[SELECTED PASSAGE — start]

RESEARCH PAPER
Multi-dimensional risk prediction and genetic architecture of aspiration pneumonia: a population-based analysis.
Abstract
BACKGROUND: Aspiration pneumonia represents a significant but understudied cause of morbidity and mortality, particularly among aging populations with neurological comorbidities. Current risk stratification tools rely on single-dimensional clinical data, limiting their predictive accuracy and population health utility. This study aimed to develop comprehensive risk prediction models and identify genetic determinants of aspiration pneumonia using integrated epidemiological, computational, and genomic approaches.
METHODS: We conducted a nested case-control study within the UK Biobank (n = 501,968), identifying 3,659 aspiration pneumonia cases (ICD-10 J69.0) and selecting 1:4 controls initially matched on age, sex, and assessment center. Propensity scores were estimated using logistic regression based on demographic, lifestyle, functional, biomarker, and comorbidity variables. A 1:4 nearest-neighbor propensity score matching without replacement was then performed using a caliper of 0.2 standard deviations of the logit of the propensity score. We performed multivariable logistic regression and sensitivity analyses for comorbidity profiling, machine-learning risk prediction with model interpretation, and genome-wide association analysis using REGENIE.

[SELECTED PASSAGE — finish]
[DATA SECTION — start]

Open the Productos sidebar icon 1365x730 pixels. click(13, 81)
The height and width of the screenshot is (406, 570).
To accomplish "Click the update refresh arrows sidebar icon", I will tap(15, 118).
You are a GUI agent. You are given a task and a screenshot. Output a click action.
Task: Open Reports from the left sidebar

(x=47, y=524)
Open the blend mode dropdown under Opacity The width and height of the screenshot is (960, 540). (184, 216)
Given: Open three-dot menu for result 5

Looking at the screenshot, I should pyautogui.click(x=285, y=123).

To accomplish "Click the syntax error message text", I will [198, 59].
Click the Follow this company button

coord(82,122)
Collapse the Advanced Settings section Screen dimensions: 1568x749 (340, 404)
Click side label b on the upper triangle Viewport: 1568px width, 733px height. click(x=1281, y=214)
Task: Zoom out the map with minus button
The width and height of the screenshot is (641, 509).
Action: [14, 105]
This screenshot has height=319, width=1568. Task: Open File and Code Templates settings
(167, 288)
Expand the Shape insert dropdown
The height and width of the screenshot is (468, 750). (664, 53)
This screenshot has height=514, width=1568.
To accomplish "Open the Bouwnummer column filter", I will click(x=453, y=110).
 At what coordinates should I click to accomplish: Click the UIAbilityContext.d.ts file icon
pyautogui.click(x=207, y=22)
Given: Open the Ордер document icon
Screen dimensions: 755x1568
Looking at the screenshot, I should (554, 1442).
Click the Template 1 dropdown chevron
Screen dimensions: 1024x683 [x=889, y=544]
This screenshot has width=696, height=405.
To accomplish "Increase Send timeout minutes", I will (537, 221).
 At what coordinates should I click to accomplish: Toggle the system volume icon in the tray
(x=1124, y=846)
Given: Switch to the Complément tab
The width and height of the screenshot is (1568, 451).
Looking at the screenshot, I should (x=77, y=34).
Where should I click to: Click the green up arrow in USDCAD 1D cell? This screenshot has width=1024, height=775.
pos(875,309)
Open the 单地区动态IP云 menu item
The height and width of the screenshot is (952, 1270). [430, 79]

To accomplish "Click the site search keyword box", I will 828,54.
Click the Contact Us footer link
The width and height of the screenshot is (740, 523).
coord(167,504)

[DATA SECTION — finish]

▸ **WHAT YOU HAVE TO DO**
Write the next part of the aspiration pneumonia research paper, continuing its abstract from the end of the METHODS paragraph.

▸ **RESPONSE BOX**
RESULTS: Neurological conditions were the strongest risk factors, including dysphagia (OR 11.71, 95% CI 10.52-13.03; P < 0.001), Parkinson's disease (OR 10.94, 95% CI 9.20-13.02; P < 0.001), and dementia (OR 9.45, 95% CI 8.35-10.69; P < 0.001). In joint comorbidity models, dysphagia, stroke, Parkinson's disease, and dementia remained independently associated with aspiration pneumonia. The LightGBM model showed high discrimination (AUC 0.867, 95% CI 0.854-0.880) with balanced sensitivity (75.3%) and specificity (78.9%). GWAS identified genome-wide significant signals at the APOE locus, with rs429358 as the lead variant (P = 2.29e-13; OR 2.22, 95% CI 2.09-2.36).
CONCLUSIONS: This population-based analysis shows that aspiration pneumonia is closely associated with neurological morbidity, functional vulnerability, inflammatory markers, and an APOE-centered genetic signal. The prediction model demonstrated strong discriminative performance. Because dementia-excluded and comorbidity-stratified genotype-level analyses were not performed, the APOE association should be interpreted as a neurodegeneration-related susceptibility signal rather than definitive evidence of an effect independent of dementia.
CLINICAL TRIAL NUMBER: Not applicable.